_Data supplied_
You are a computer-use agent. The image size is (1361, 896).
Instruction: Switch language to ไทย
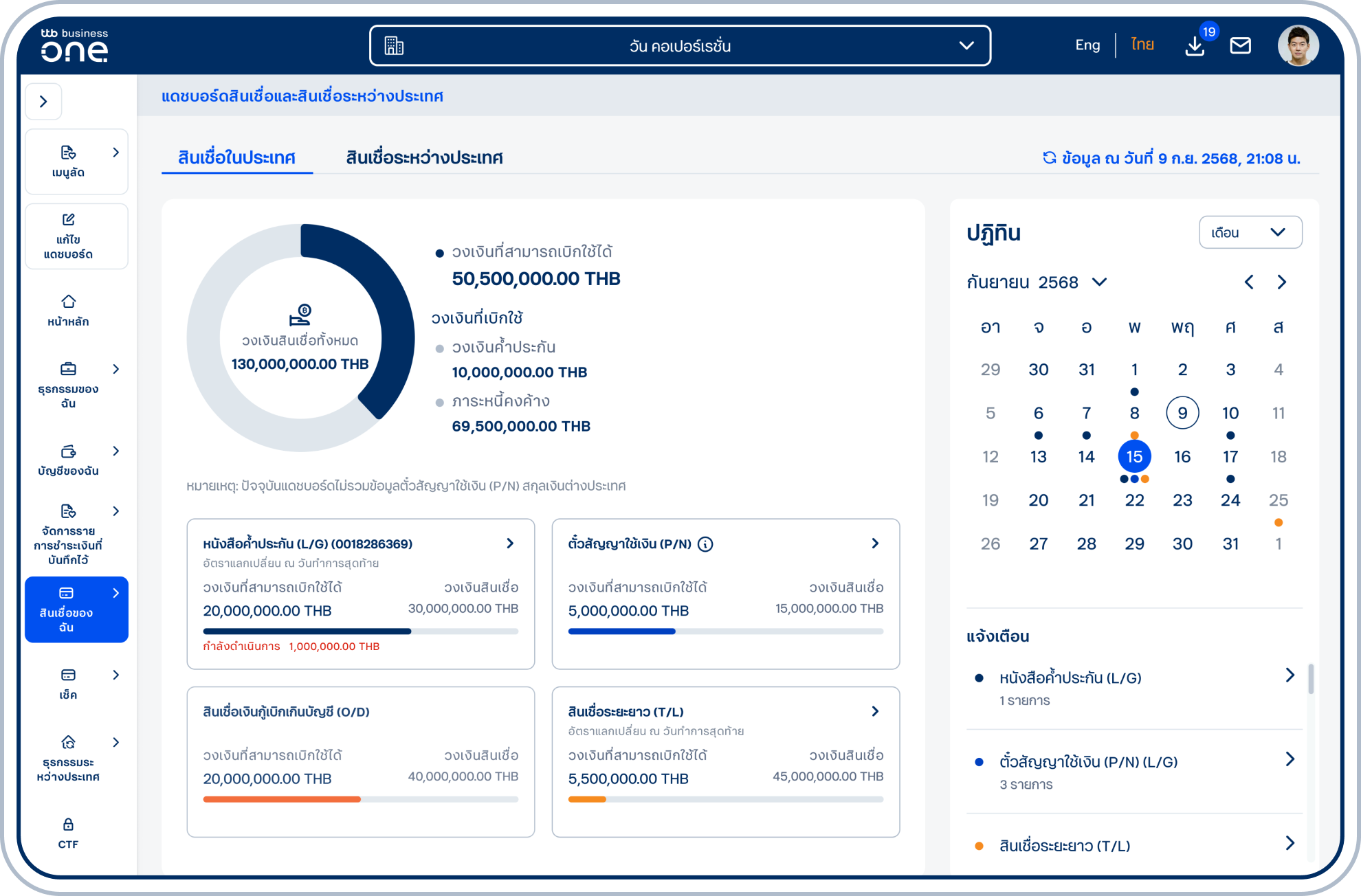click(1142, 45)
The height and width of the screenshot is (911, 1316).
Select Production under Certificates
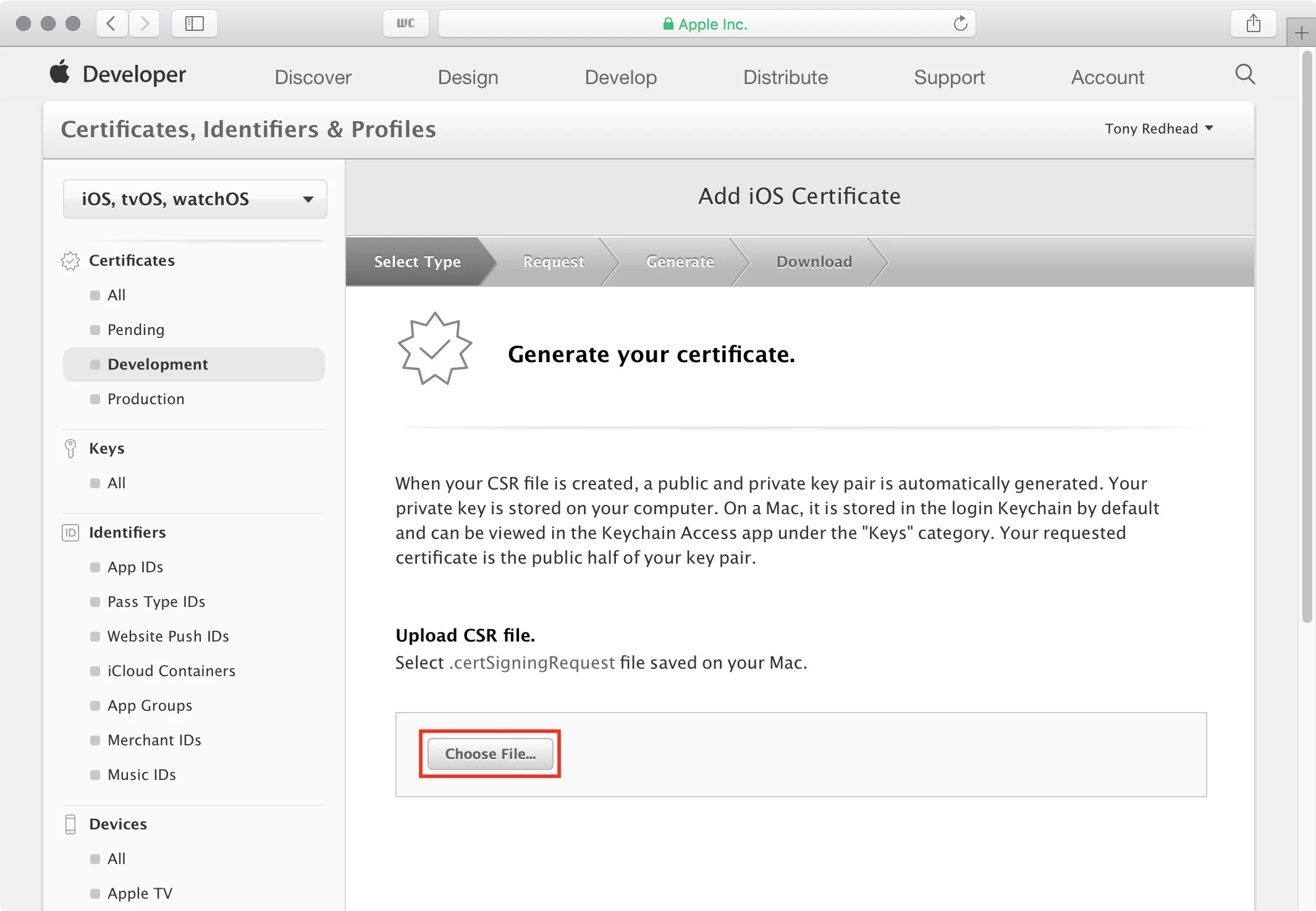click(146, 399)
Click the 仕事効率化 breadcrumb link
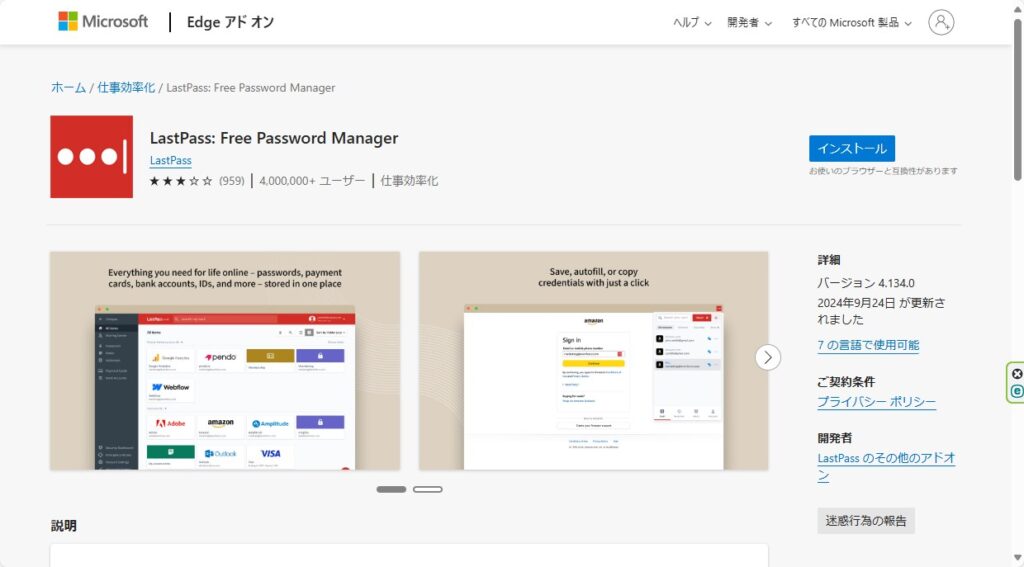 tap(126, 88)
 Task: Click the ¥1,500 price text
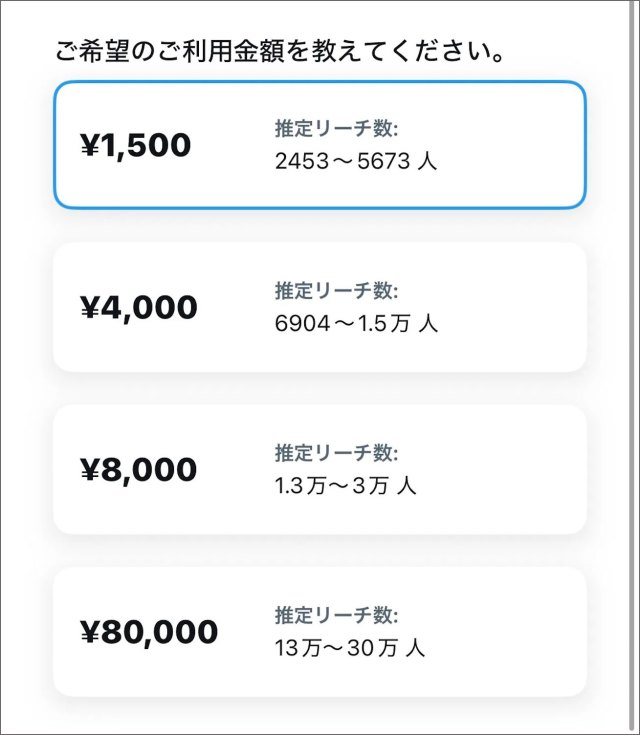(x=135, y=145)
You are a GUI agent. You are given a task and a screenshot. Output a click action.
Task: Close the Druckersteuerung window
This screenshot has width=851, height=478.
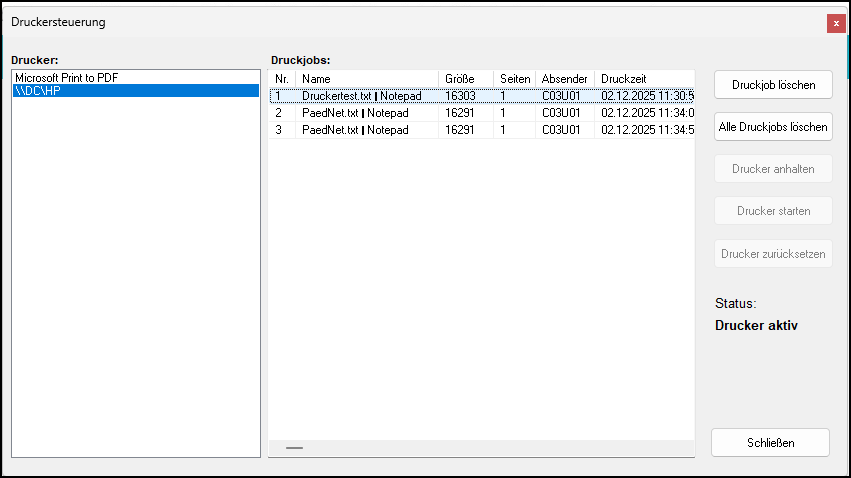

_The request_
Rewrite all of the material above with every "screenshot" changed to "screen capture" and nothing else altered, omitting the pictures.

_Task answer_
You are a computer-use agent. The image size is (1361, 896).
Instruction: Switch language to ไทย
click(1142, 45)
The height and width of the screen capture is (911, 1316).
Select Production under Certificates
click(146, 399)
Click the 仕事効率化 breadcrumb link
 tap(126, 88)
 Task: Click the ¥1,500 price text
(x=135, y=145)
You are a GUI agent. You are given a task and a screen capture. Output a click action.
Task: Close the Druckersteuerung window
This screen capture has width=851, height=478.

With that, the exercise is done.